Below are several entries. Transcribe exactly those lines that fall from the one with "CGV (854, 1371)" through the one with "Shop (48, 136)", end lines included.
*** Records Section Begins ***
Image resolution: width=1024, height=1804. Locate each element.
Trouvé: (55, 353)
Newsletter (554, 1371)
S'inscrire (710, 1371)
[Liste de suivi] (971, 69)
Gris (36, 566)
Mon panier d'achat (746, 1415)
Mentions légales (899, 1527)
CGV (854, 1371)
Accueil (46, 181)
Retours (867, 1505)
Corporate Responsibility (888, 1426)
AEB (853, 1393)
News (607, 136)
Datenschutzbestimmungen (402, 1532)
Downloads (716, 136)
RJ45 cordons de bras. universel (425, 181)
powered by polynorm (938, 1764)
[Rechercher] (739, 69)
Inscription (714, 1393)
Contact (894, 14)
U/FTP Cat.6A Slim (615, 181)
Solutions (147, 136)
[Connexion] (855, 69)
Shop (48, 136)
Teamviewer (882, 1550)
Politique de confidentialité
*** Records Section Ends ***
*** Records Section Begins ***
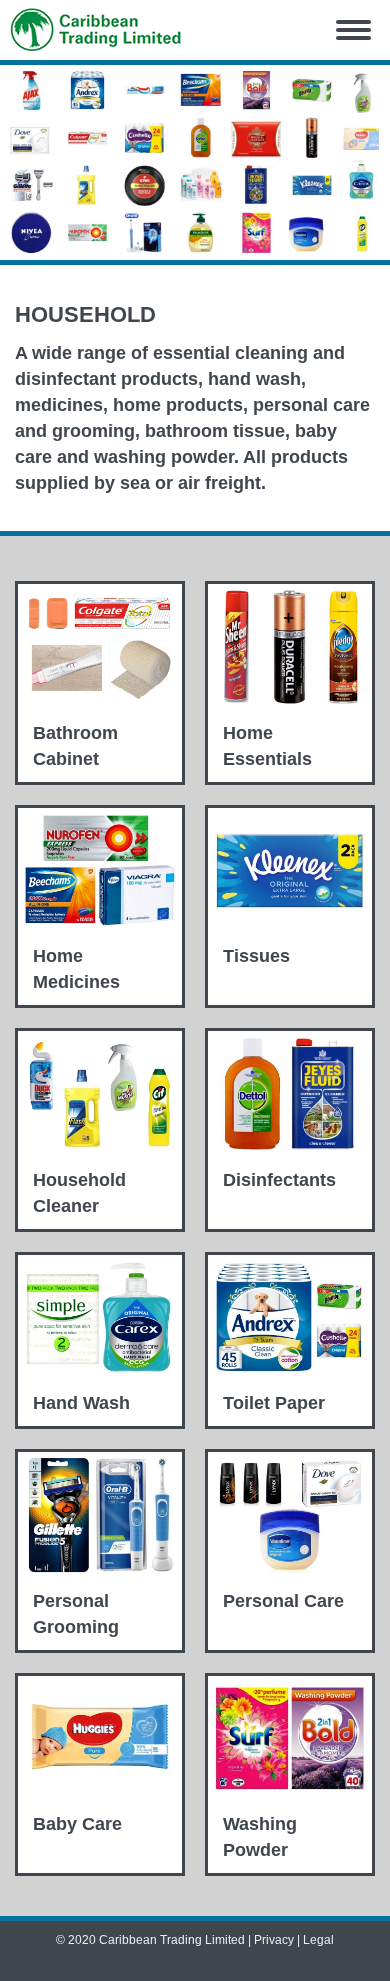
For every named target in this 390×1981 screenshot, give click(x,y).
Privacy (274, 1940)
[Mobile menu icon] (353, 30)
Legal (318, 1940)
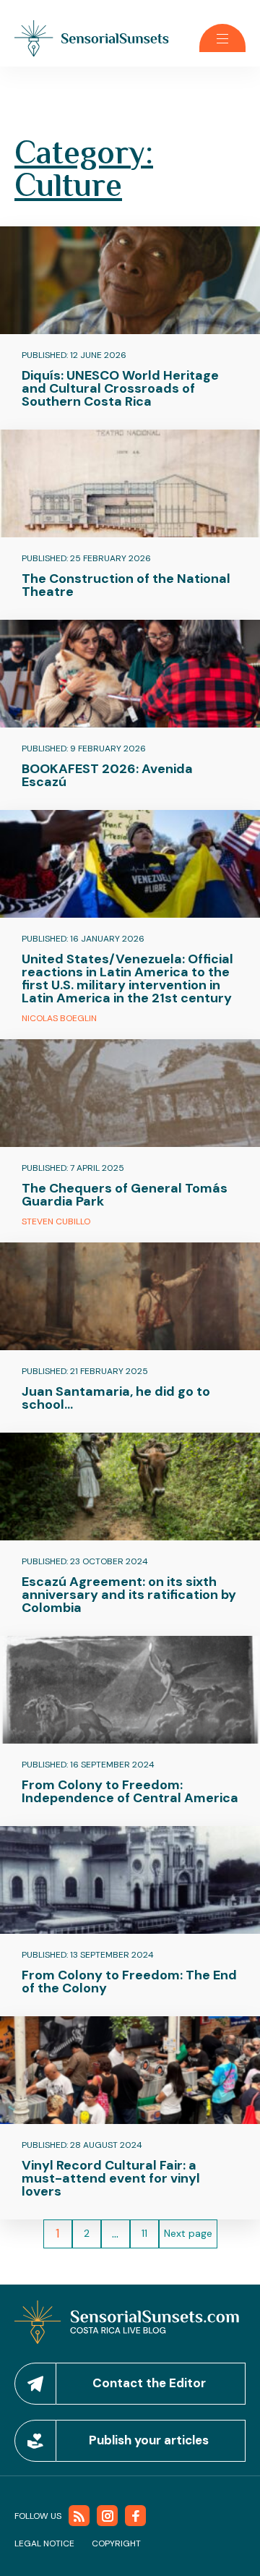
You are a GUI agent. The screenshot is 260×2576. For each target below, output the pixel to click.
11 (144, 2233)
*** Records Section Ends ***
*** Records Section Begins ***
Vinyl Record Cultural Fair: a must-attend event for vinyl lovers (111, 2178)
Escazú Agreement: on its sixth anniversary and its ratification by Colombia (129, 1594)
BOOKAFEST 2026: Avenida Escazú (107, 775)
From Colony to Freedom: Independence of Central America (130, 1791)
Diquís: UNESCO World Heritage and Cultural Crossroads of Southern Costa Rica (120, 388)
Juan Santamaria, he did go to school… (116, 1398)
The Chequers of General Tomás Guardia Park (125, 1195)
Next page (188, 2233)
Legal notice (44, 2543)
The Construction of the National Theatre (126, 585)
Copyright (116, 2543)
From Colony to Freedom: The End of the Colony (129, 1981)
*** Records Section Ends ***
- _Result_:
CGV (854, 1371)
Accueil (46, 181)
Retours (867, 1505)
Corporate Responsibility (888, 1426)
AEB (853, 1393)
News (607, 136)
Datenschutzbestimmungen (402, 1532)
Downloads (716, 136)
RJ45 cordons de bras. universel (425, 181)
powered by polynorm (938, 1764)
[Rechercher] (739, 69)
Inscription (714, 1393)
Contact (894, 14)
U/FTP Cat.6A Slim (615, 181)
Solutions (147, 136)
[Connexion] (855, 69)
Shop (48, 136)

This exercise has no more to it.